:: DATA SECTION

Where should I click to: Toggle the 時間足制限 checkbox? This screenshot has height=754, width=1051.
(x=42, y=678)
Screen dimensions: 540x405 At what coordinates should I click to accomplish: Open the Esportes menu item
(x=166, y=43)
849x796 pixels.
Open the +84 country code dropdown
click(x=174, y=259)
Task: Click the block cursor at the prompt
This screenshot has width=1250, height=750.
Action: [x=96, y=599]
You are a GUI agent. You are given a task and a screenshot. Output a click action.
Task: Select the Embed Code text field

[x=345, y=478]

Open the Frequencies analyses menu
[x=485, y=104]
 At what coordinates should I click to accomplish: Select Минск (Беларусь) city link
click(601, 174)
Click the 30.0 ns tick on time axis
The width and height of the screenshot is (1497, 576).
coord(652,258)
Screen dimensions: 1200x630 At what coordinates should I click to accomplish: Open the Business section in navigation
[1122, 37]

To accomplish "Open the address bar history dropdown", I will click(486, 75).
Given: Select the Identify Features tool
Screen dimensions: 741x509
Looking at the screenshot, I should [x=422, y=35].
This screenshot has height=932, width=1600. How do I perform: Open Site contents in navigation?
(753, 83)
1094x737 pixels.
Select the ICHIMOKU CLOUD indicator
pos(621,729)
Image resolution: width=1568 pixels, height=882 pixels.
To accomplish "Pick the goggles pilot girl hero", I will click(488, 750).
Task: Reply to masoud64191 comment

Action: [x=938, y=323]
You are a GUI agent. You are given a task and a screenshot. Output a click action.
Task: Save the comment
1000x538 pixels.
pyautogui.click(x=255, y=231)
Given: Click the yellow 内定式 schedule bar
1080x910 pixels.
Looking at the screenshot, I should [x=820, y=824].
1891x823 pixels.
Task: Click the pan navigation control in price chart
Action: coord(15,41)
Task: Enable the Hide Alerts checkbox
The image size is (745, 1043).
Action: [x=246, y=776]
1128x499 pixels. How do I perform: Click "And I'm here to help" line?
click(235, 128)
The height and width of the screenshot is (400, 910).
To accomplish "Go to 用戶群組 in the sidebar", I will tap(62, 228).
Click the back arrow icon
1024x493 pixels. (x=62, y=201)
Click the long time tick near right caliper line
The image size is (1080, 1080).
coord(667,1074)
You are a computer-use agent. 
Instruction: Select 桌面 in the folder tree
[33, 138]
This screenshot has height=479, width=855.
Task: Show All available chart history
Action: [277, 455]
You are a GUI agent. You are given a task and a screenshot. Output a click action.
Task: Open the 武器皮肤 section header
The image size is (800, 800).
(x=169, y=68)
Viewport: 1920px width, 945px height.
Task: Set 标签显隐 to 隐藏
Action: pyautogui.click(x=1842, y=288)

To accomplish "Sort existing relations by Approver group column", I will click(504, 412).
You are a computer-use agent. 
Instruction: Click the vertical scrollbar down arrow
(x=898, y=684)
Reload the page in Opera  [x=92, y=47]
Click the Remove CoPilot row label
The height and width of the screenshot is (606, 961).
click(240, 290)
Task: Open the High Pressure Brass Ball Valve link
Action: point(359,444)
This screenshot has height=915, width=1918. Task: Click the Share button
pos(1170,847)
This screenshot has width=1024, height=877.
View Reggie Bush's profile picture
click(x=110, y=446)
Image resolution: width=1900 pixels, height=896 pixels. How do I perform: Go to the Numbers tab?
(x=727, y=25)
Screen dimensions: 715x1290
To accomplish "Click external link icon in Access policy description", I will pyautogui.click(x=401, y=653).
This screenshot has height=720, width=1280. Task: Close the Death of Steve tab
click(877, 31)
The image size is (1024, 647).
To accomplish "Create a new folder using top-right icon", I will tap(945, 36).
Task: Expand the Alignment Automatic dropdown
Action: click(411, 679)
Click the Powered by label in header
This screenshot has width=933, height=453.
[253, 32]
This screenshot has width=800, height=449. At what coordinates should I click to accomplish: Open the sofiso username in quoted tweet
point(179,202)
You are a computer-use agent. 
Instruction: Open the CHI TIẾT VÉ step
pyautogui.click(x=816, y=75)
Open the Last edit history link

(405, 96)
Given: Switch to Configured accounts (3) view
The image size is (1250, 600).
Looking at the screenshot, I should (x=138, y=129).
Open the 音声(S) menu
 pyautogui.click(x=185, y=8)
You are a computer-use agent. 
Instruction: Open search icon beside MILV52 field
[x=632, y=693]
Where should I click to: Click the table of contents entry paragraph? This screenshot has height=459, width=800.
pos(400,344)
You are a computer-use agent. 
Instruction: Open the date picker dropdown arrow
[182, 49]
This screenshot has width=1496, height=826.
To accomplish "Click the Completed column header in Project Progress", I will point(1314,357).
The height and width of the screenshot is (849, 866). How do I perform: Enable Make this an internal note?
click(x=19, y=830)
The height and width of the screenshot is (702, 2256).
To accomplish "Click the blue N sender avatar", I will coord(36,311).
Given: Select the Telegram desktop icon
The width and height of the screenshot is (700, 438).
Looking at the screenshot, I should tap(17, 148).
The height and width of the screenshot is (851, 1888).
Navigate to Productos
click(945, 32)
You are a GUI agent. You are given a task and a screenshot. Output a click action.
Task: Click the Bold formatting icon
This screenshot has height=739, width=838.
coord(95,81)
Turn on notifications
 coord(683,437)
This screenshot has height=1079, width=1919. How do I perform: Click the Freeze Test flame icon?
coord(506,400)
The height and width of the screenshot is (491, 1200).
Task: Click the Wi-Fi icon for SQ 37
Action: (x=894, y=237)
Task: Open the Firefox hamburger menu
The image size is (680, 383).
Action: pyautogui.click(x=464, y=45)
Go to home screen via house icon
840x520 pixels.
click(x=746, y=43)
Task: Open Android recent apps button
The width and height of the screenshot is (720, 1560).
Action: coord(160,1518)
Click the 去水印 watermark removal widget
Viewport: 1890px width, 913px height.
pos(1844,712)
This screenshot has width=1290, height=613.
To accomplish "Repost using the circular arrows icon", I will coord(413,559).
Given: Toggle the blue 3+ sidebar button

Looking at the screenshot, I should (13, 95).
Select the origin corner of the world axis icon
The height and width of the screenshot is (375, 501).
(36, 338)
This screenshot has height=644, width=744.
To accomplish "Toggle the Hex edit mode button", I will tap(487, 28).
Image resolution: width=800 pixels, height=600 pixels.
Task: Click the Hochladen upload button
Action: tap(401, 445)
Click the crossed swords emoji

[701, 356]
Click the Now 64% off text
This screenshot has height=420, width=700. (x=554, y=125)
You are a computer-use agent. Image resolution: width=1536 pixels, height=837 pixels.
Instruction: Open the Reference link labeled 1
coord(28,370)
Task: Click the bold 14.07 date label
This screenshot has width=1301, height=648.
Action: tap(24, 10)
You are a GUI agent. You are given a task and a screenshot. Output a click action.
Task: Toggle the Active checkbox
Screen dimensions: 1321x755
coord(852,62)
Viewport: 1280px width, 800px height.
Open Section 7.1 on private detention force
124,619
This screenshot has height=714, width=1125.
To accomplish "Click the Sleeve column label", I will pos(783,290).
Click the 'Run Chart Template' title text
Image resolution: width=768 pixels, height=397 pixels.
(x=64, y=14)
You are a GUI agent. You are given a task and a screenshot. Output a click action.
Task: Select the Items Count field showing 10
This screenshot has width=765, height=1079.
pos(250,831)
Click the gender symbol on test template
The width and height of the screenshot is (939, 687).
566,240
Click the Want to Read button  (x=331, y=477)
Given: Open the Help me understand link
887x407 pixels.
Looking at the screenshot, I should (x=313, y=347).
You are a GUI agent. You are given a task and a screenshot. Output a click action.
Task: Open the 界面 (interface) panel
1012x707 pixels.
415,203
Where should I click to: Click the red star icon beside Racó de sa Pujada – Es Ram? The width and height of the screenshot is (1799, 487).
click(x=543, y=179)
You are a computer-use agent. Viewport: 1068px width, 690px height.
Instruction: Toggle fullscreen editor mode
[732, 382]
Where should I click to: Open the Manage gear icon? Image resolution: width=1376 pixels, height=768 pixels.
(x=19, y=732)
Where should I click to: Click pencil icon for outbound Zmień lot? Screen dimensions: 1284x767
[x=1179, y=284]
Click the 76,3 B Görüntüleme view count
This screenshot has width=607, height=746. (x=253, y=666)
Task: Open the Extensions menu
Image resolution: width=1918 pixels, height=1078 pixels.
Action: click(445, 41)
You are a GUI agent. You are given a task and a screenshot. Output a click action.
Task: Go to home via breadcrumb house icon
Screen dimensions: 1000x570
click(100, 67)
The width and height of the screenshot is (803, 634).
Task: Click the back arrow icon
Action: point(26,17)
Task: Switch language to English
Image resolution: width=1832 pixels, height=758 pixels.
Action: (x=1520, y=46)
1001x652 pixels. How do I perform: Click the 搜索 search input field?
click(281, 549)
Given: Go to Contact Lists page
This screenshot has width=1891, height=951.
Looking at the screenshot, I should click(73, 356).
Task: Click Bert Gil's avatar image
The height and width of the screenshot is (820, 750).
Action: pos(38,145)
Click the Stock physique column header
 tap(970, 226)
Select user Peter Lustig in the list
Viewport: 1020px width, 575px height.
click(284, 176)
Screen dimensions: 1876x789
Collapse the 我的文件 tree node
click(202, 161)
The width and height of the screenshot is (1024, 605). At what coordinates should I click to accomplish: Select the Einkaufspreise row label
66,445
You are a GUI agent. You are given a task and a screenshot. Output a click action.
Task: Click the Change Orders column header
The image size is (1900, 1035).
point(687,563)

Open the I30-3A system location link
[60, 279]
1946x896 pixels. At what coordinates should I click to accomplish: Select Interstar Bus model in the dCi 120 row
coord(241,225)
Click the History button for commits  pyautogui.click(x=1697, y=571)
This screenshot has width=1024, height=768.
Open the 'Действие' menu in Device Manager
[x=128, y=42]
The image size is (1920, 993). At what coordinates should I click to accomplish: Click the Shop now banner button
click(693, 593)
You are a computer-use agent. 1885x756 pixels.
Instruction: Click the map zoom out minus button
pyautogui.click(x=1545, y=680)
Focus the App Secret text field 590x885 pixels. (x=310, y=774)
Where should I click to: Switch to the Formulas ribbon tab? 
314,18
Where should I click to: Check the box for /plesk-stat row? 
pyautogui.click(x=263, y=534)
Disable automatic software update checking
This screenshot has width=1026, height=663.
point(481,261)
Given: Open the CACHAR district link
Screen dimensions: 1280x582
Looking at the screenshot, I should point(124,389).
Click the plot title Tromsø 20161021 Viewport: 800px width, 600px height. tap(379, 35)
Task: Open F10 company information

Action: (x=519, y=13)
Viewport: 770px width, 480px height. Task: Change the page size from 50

::::

§ INSTRUCTIONS FOR THE TASK: Using the material, find how many lines hold the word "Change". Give the number by itself.

§ YOUR SOLUTION: 2